Sep 11, 2008 13:58
The Missions of Charity is closed to volunteering on Thursday, so today I went with some of the other volunteers from Mother Theresa's to check out one of the other organizations in Kolkata that is working with the homeless.
Calcutta Rescue is a very different organization from the MOC. They also work to provide medical care for the homeless of the city, and education for the children, but instead of relying on volunteers to do the work, they rely on foreign donations that they use to educate and employ the local people. Many of the employees are former patients. The organization has one of their children attending university now, an accomplishment they are very proud of, and rightly so as the child started out homeless on the streets.
We we taken to visit both the school and one of the six urban clinics.

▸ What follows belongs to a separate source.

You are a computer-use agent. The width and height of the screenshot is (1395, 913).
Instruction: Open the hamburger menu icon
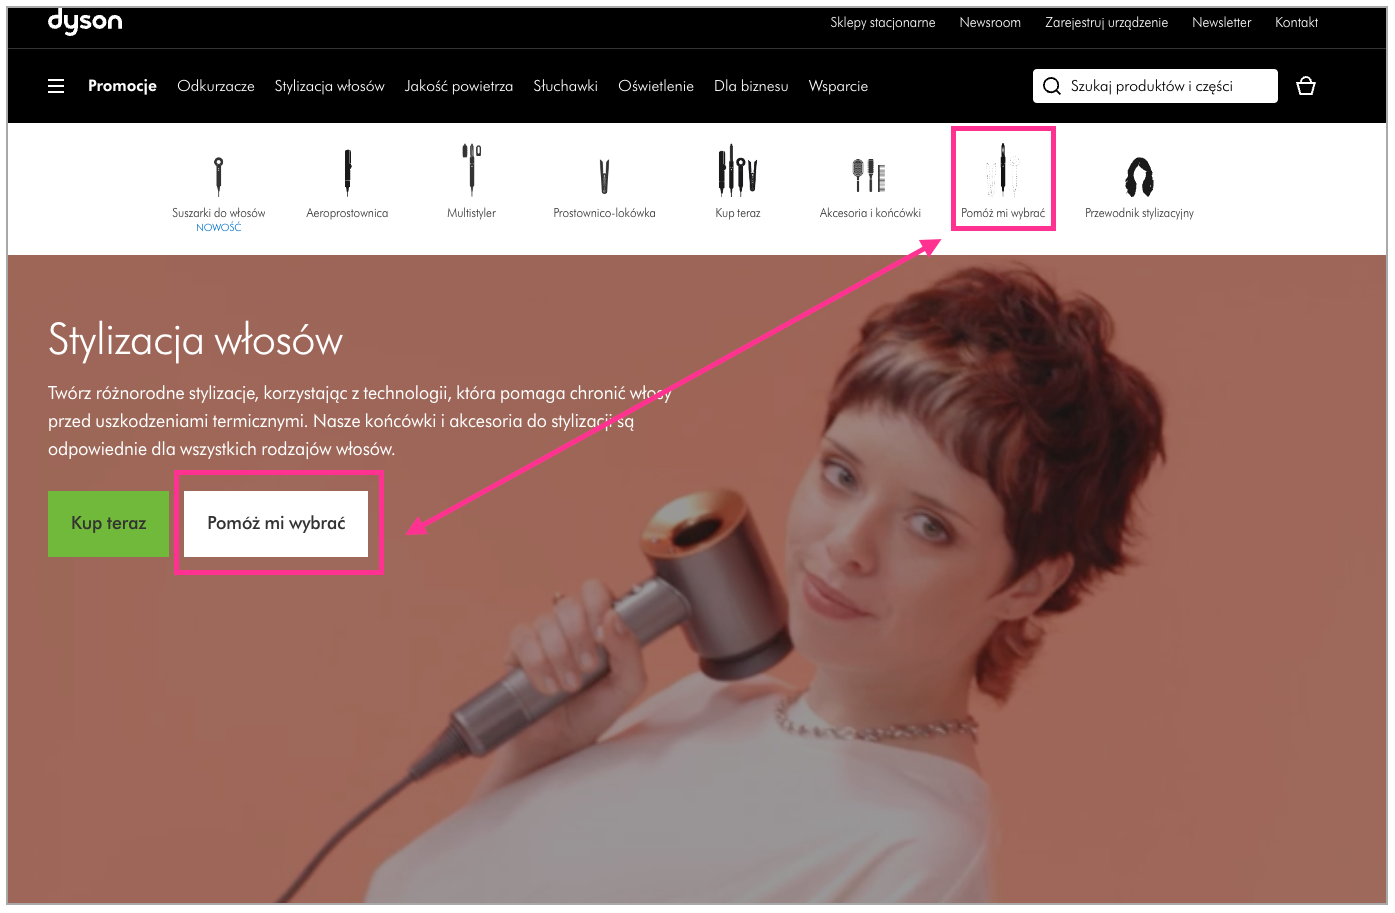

At the school the children are fed both breakfast and lunch. The older children who are attending the government schools also come here for meals, homework support, and access to a computer lab. The kids look happy and healthy. None of them are undernourished, and they all get free medical care.
At the clinic, it was Mother/Baby day. Calcutta Rescue has a program that supplies nutritional supplements to the pregnant women, pays for them to birth the child in a hospital, and then continues to provide support to the mother and child in the form of nutritional supplements and medical care as long as she is breast feeding. There is also a support program for the fathers who are single because the mother dies during child birth. Each patient at the clinic has an ID card, and a medical record. At each visit they are required to go through 15 minutes of health education. This education will vary depending on what kinds of medical problems they are seeing in the community at the time. There is constant education going on around the problems of TB and intestinal health hygiene. The reward for doing the health education is reimbursement for the cost of transportation to and from the clinic, and a 'benefits package' which contains enough food to feed a family of 5 people for one day, and half a bar of anti-microbial soap.

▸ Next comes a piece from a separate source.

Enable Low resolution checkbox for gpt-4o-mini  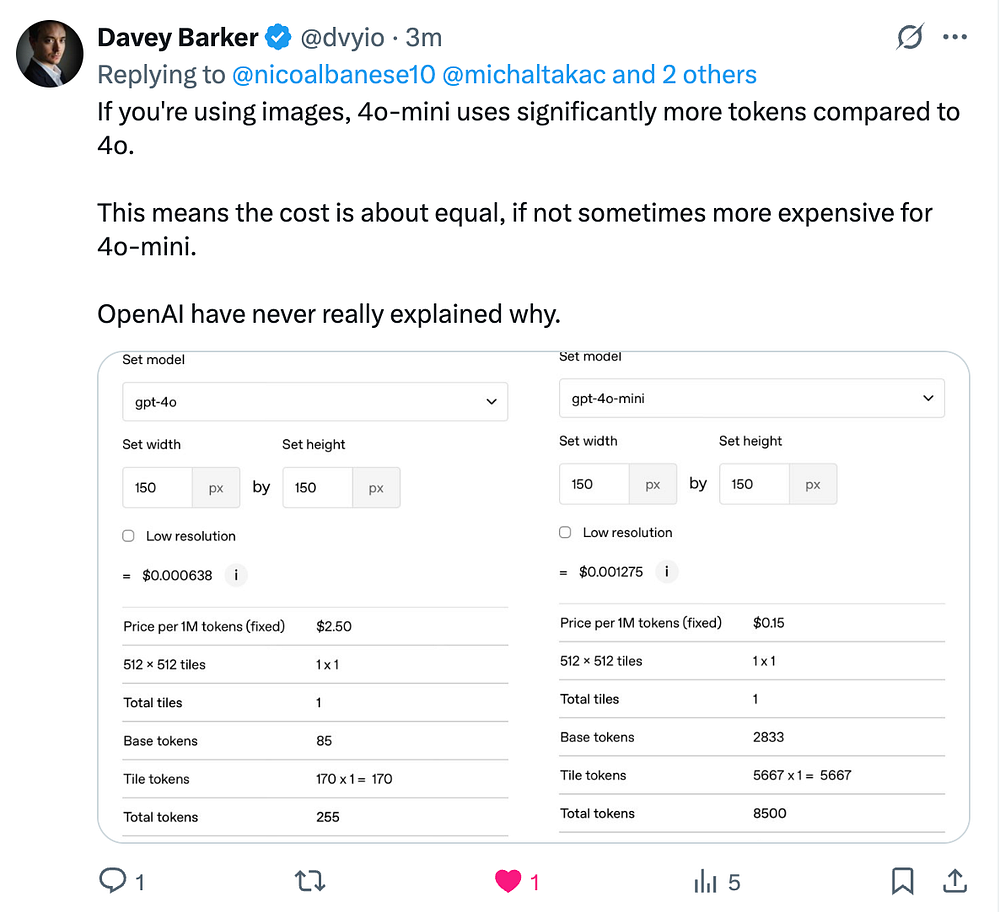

In addition to the traditional medical aid programs, they have a special program to help the street children with disabilities such as Downs, Epilepsy, and Diabetes. The stigma of physical disabilities is so strong, that often times these children are kept hidden and do not receive the care that they need. The Calcutta Rescue is working to find these children and then connect the families with the government agencies that are already in place to help them. They are working to make use of a resource that already exists.

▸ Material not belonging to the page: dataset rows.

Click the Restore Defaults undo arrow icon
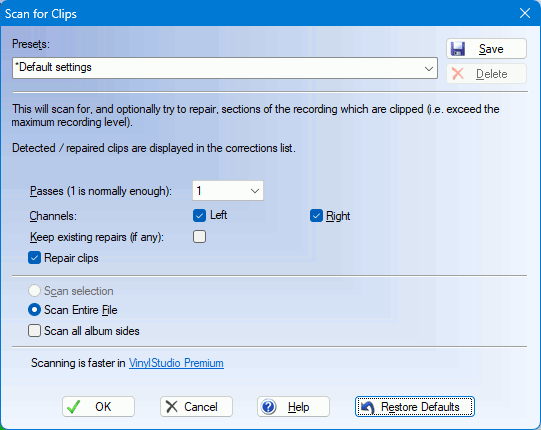This screenshot has width=541, height=430. 367,407
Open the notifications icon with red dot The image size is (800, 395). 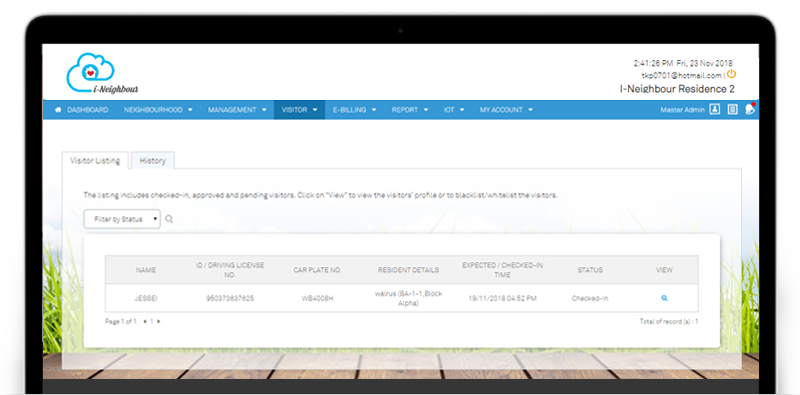point(749,109)
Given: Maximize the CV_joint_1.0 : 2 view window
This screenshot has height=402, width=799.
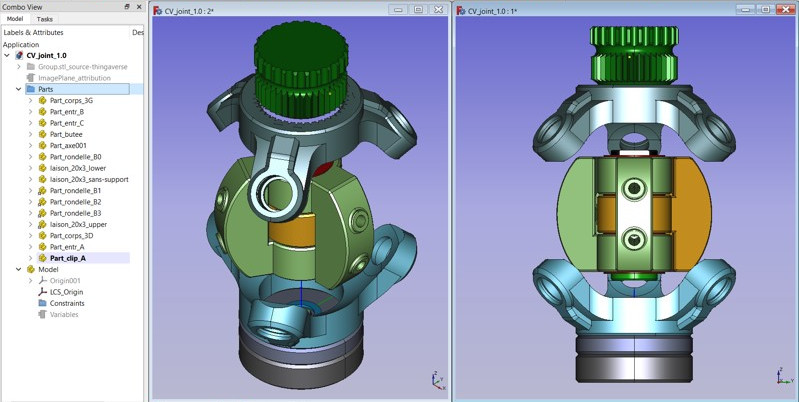Looking at the screenshot, I should click(418, 10).
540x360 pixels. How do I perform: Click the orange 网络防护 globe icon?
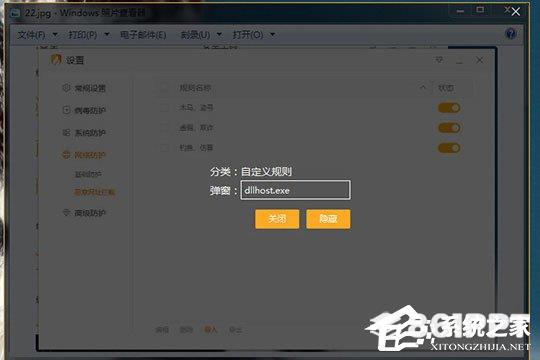tap(66, 155)
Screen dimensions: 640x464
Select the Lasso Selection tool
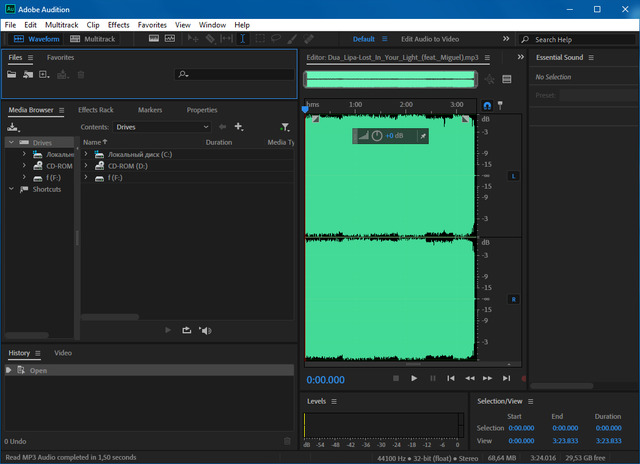pos(275,39)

The work being done is extensive and it is impossible to describe all of it. TB clinics, rural clinics, a Lepracy colony, the work goes on and on. I asked about volunteering, and while they do use volunteers at Calcutta Rescue, they do so in a very different way. They only take volunteers who can make a six month or longer commitment, and they only take on volunteers that they need. The have some education experts who come over to help them with improving their schools. Most of the volunteers are medical experts who are working with CR for a very specific purpose. They use these experts to help train the local workers in new medical treatments or therapies that are being developed in Europe and then the hands-on work is being done by the local people. This makes the organization more sustainable and viable. The only volunteer who is working directly with the patients and not in an educational role is the pharmacist. Their current need is in help with fund raising, something I know very little about. I told Glen, the administrator who gave us the tour, that I would spread the word, and that when it is my turn to pick the Johnson Family Christmas Donation again, that I would remember Calcutta Rescue. Our donation may be small, but we will give what we can and spread the word.
They do not have a functional web site yet, but when they do, I will be writing about it again, and at holidays to solicit donations for a worthy and well run charitable organization.